[TASK ITEM]
All lines of the material that contain "label" must be copied out.

[RECORD SET]

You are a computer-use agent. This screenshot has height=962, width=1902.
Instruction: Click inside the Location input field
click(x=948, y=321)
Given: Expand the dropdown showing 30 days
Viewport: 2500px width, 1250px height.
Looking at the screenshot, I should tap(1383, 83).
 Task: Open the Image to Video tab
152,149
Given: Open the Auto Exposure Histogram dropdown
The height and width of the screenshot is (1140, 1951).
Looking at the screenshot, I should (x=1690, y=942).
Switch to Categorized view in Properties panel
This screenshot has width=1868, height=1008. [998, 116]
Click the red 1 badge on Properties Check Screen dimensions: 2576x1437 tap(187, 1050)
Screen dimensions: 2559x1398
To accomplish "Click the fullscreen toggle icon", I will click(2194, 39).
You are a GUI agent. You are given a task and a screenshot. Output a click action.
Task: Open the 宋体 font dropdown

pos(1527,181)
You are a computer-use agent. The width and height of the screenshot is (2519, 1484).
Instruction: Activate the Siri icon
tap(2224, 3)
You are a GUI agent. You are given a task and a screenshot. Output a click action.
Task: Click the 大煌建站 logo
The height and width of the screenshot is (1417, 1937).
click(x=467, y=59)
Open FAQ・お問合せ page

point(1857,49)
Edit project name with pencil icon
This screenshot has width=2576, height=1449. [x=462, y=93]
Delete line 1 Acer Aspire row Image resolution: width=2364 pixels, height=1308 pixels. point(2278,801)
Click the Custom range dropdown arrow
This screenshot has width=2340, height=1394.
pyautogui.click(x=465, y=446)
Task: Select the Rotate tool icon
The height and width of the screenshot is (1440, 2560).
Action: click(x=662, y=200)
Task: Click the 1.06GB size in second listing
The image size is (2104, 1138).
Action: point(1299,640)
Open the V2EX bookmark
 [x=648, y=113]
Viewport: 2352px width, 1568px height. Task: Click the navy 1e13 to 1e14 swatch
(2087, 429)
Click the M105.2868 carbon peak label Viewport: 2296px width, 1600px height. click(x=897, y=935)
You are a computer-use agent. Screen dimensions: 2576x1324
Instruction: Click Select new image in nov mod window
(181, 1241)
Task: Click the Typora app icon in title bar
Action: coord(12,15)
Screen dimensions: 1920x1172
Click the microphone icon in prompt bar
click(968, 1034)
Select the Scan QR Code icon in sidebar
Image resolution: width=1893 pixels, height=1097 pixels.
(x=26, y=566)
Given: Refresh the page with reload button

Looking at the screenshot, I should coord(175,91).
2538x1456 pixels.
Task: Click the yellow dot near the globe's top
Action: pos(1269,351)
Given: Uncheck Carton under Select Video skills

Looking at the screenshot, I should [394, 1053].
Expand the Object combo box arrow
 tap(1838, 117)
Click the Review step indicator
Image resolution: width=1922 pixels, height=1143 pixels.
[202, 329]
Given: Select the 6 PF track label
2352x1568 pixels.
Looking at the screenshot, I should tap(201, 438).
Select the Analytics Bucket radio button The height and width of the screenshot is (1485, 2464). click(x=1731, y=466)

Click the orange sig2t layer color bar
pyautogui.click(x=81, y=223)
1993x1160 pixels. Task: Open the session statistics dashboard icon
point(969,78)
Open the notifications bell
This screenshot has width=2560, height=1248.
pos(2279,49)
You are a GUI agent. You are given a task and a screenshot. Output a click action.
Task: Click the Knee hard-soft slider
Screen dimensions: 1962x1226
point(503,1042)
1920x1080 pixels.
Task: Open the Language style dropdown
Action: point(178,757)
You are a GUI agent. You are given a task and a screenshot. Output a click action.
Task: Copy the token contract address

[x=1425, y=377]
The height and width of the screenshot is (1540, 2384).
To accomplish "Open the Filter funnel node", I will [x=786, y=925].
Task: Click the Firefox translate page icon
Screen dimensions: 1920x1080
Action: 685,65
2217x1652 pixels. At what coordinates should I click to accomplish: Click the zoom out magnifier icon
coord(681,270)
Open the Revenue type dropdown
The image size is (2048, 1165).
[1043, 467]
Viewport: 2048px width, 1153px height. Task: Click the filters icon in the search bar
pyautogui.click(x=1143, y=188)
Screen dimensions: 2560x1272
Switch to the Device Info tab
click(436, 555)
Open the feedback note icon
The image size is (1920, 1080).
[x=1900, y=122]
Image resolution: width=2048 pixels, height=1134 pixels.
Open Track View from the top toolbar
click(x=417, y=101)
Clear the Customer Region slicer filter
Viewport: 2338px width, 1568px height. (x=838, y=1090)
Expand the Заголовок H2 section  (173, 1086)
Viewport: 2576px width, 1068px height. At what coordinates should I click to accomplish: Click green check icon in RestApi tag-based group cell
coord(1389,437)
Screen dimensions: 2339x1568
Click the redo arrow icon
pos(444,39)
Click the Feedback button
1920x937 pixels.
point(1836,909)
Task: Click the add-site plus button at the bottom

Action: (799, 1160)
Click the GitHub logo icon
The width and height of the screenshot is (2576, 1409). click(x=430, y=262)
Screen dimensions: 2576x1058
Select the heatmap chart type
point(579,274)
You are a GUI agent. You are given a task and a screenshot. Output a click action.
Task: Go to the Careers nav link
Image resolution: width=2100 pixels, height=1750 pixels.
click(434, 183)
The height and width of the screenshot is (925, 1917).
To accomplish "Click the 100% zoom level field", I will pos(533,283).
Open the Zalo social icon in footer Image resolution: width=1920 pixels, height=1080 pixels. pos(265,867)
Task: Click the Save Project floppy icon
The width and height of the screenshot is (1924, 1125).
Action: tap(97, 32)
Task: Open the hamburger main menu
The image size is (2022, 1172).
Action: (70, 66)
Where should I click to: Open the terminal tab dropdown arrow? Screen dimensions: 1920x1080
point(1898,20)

[TASK ANSWER]
Click the M105.2868 carbon peak label Viewport: 2296px width, 1600px height. click(x=897, y=935)
Given: Select the 6 PF track label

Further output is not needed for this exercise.